=== Begin Enclosure ===

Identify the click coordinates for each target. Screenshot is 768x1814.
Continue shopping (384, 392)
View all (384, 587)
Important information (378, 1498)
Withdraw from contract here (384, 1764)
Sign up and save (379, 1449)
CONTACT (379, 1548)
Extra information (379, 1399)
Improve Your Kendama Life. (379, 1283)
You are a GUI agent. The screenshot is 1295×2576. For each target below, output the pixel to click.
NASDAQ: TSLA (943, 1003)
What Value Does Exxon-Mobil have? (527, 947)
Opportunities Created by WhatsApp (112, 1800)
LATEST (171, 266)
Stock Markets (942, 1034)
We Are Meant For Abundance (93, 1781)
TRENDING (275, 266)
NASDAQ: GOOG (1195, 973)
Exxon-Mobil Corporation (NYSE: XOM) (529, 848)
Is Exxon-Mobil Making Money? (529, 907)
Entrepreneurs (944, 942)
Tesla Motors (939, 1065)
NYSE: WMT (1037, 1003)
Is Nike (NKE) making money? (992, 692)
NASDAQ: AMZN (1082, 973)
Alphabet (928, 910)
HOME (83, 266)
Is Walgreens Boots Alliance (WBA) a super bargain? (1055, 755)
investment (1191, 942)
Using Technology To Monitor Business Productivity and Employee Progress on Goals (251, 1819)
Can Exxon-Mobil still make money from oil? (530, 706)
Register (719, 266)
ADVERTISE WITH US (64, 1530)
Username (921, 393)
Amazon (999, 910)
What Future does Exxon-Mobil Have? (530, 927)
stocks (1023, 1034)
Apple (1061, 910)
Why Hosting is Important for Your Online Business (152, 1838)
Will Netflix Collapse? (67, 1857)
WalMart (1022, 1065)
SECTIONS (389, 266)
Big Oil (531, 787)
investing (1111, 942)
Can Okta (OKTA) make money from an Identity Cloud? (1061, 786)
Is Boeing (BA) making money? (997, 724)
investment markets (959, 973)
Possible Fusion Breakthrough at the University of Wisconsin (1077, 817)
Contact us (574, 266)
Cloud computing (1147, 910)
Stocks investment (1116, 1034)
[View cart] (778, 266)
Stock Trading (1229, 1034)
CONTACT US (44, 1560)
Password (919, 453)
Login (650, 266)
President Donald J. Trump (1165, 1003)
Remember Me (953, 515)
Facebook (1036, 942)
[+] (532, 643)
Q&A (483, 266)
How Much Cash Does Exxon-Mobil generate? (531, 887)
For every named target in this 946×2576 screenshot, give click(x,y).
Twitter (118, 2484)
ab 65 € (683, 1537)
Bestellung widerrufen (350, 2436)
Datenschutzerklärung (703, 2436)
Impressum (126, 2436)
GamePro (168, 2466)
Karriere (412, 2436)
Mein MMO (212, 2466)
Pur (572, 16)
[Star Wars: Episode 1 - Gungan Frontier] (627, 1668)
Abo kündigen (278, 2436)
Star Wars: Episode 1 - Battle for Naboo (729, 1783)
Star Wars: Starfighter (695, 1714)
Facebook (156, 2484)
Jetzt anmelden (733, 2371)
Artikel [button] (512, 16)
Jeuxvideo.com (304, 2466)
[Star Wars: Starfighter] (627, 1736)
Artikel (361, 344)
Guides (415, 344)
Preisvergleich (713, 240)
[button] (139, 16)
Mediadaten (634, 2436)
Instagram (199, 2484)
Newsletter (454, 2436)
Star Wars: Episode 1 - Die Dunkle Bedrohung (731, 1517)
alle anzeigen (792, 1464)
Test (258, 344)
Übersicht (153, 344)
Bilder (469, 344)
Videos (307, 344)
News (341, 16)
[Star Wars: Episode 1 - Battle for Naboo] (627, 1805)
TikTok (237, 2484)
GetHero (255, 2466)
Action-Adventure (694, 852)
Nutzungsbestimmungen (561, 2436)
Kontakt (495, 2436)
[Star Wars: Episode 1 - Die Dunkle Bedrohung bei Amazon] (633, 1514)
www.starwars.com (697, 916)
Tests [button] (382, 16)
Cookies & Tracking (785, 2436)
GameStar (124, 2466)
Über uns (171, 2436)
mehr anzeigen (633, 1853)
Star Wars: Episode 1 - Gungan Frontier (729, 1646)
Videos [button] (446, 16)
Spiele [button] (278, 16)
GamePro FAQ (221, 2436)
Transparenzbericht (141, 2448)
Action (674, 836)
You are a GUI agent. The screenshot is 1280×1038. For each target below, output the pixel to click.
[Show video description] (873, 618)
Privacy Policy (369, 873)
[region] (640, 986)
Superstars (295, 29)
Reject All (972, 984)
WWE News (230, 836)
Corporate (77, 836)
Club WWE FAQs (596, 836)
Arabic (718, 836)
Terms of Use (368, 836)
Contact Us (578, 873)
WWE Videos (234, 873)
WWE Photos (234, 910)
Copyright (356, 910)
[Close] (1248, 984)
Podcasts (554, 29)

=== End Enclosure ===

• _What you should do_: Everything above from the line containing "Bilder (469, 344)" down to the line containing "Kontakt (495, 2436)" should be copied exactly, both end lines included, and nothing else.

• _Solution below_:
Bilder (469, 344)
Videos (307, 344)
News (341, 16)
[Star Wars: Episode 1 - Battle for Naboo] (627, 1805)
TikTok (237, 2484)
GetHero (255, 2466)
Action-Adventure (694, 852)
Nutzungsbestimmungen (561, 2436)
Kontakt (495, 2436)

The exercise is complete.